Kerala comrades’ pilgrimage from Last Sankara to Adi Sankara
by C I Issac on 21 Dec 2017 2 Comments

Now an investigator with curiosity will be able to recover the fossils of communism from Kerala only. For coming generations, the story of the rise and fall of communism may be another ‘utopia’ (from Sir Thomas More’s 1516 book, Utopia). However, Kerala as a bastion of the communists is almost sure to perish. At present, the Communist parties of Kerala are striving for survival, like drowning men clutching at straws. For survival, they are courting the Islamic terrorist groups in the state.


In the early 1940s, the Communists of Kerala found solace in humiliating Hindu Acharyas, Vedas, epics, and national leaders. As a result, our national prides like Adi Sankara, Swami Vivekananda, Sri Ramakrishna Paramhansa, Subhas Chandra Bose, Sri Aurobindo, Rabindranath Tagore, and others were humiliated and openly insulted in our streets. Much water had flown under the bridge since, and times have changed. The socio-political situation of contemporary Bharat had changed considerably and in the newly environment, no movement or party can survive without the ideological and moral support of our national prides. So the communist parties of Kerala at present try to win the national prides of the nation.  

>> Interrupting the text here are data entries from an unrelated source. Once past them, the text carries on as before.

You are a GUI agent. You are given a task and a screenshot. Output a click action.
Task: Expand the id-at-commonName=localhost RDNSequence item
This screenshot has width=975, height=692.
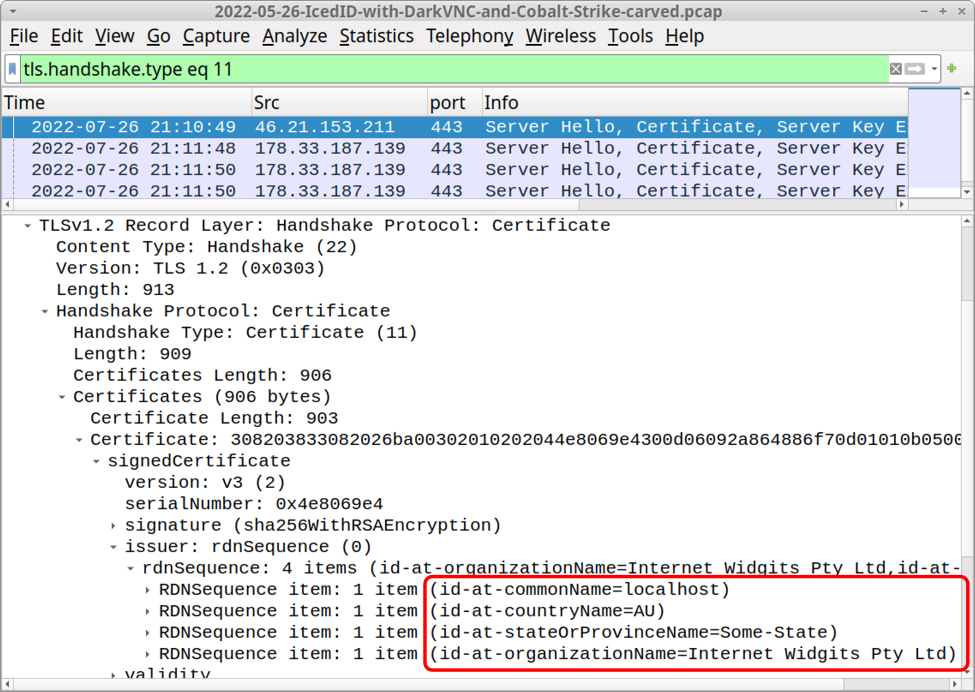[148, 590]
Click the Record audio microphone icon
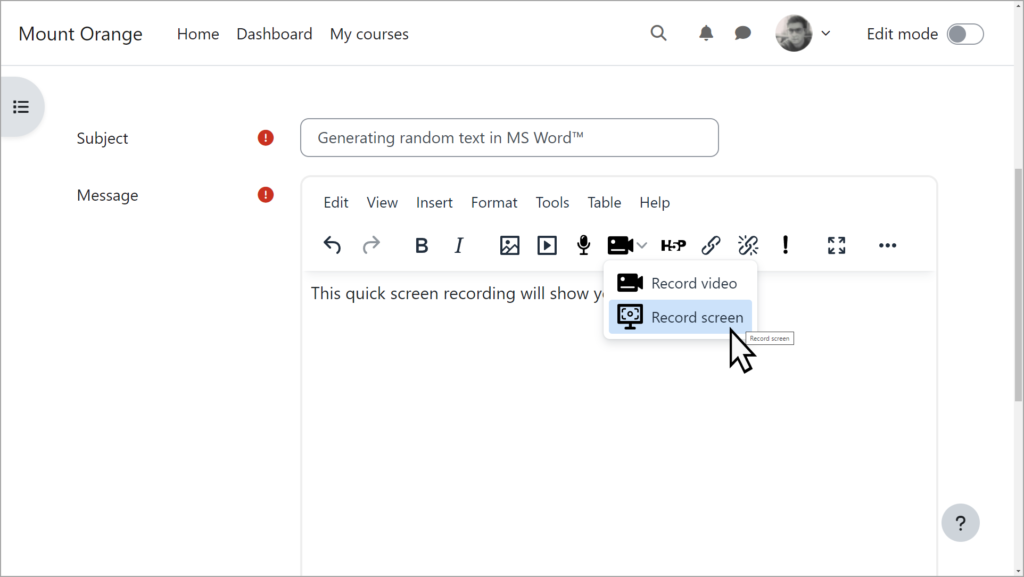Screen dimensions: 1024x577 tap(583, 245)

Earlier, the chief enemy of communism in Kerala was Adi Sankara. Comrade E.M.S. Namboodiripad alias Comrade EMS (a Brahmin who carried the caste label Namboodiripad to the last breath) was the most vibrant communist Guru of Kerala. He was the chief opponent of Adi Sankara and Vivekananda. Sarcastically, Kerala addressed Comrade EMS as Last Sankara (Anthya Sankara).

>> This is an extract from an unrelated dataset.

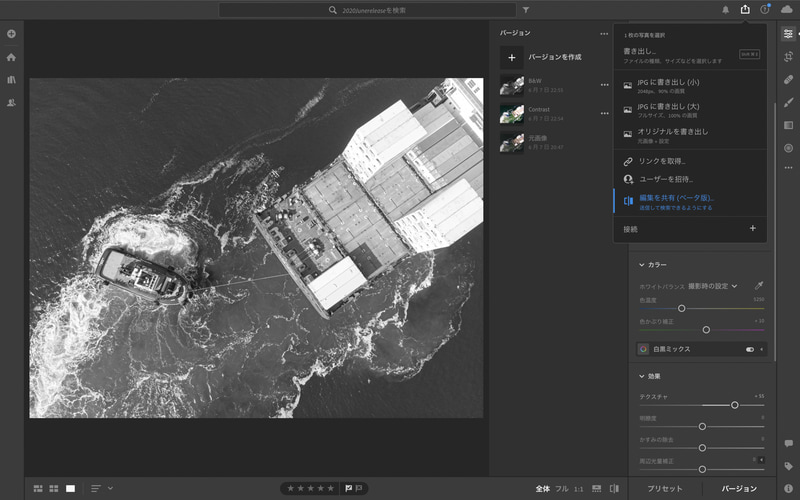Click the テクスチャ slider handle
This screenshot has width=800, height=500.
(x=734, y=405)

EMS was the Chief Minister of Kerala when work began on the Vivekananda Rock Memorial at Kanyakumari. Eknath Ranade, the man behind the idea of the Vivekananda Rock Memorial, had approached almost all Chief Ministers of India for financial support to the endeavour and the only one who declined to help was Kerala Chief Minister EMS.

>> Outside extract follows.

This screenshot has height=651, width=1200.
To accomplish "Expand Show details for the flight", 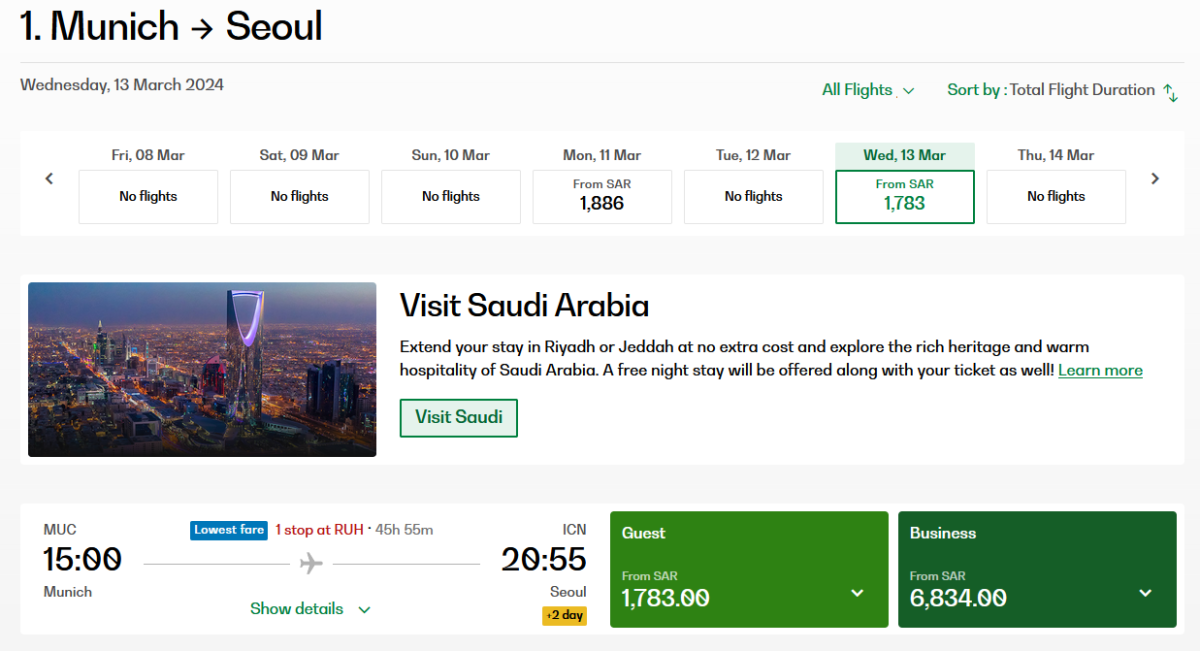I will click(x=310, y=609).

On the occasion of the 1200th birth anniversary celebration of Adi Sankara at the Shankaracharya Sanskrit University, Kalady, Kochi, on 23 April 1989, EMS completely negated Sankara’s philosophy and exposed the futility of teaching and learning Sanskrit. He cited his personal experience of studying Sanskrit and the days that he had devoted for it as a spoiled time in his life. Thereafter, he said that the Shankaracharya is the main hindrance (specifically Sankara’s Doctrine of Maya) to the physical development of India. This attitude continued in subsequent years and the Shankaracharya Sanskrit University began to function as a centre intended to destroy the Sanskrit language and promote Arabic, Urdu, etc.


Twenty-seven years later, on 12 December 2017, EMS’ successor and current Chief Minister of Kerala, Comrade Pinarayi Vijayan, while inaugurating the silver jubilee celebrations of Shankaracharya Sanskrit University, Kalady, was compelled to correct the mistakes of his predecessor Comrade.


As reported in the Deccan Chronicle, Kochi, on 12 December, “the Chief Minister also said that the number of Sanskrit scholars is dwindling. The need of the hour is to translate Sanskrit works into Malayalam. There is a tendency among foreign scholars to understand the knowledge in Sanskrit and then present it here as their own. It is for the universities to correct this and ensure that it is our knowledge. He also reminded the progressive forces that they need not reject Sanskrit language as a whole. There is no need to identify Sanskrit with Brahminism. Vyasa and Valmiki, who wrote epics in Sanskrit, were not Brahmins. Sanskrit language and works are part of common culture and society and everyone has a right over it. If we denounce that knowledge then we will be promoting the interests of communalists”.


Communist forces have spoiled Kerala’s youth for the last seven decades. Now, we get belated wisdom and deathbed confessions. Right now, Communism is an endangered species alive only in the isle of Kerala. And to survive, the comrades have been forced to eat what they once vomited. 


Hence, some positive changes were evident in the CPM’s approaches towards ideological Hinduism. Possibly, this may be a mask, an exercise in opportunism. Or are they on the path of penance-cum-pilgrimage?


On the occasion of the 125th anniversary celebrations of Swami Vivekananda’s visit to Kerala, at Thiruvananthapuram, on 30 November 2017, Chief Minister Pinarayi Vijayan was called upon to garland the Swami’s statue. Ironically, it had been installed by RSS organisations. Speaking on the occasion, Pinarayi Vijayan quoted Vivekananda, “bring light to poor, more light to rich” and explained its contemporary relevance to the audience.


The proverb ‘rain wets the leopard’s spots but does not wash them off,’ may be true. Let us wait for white smoke.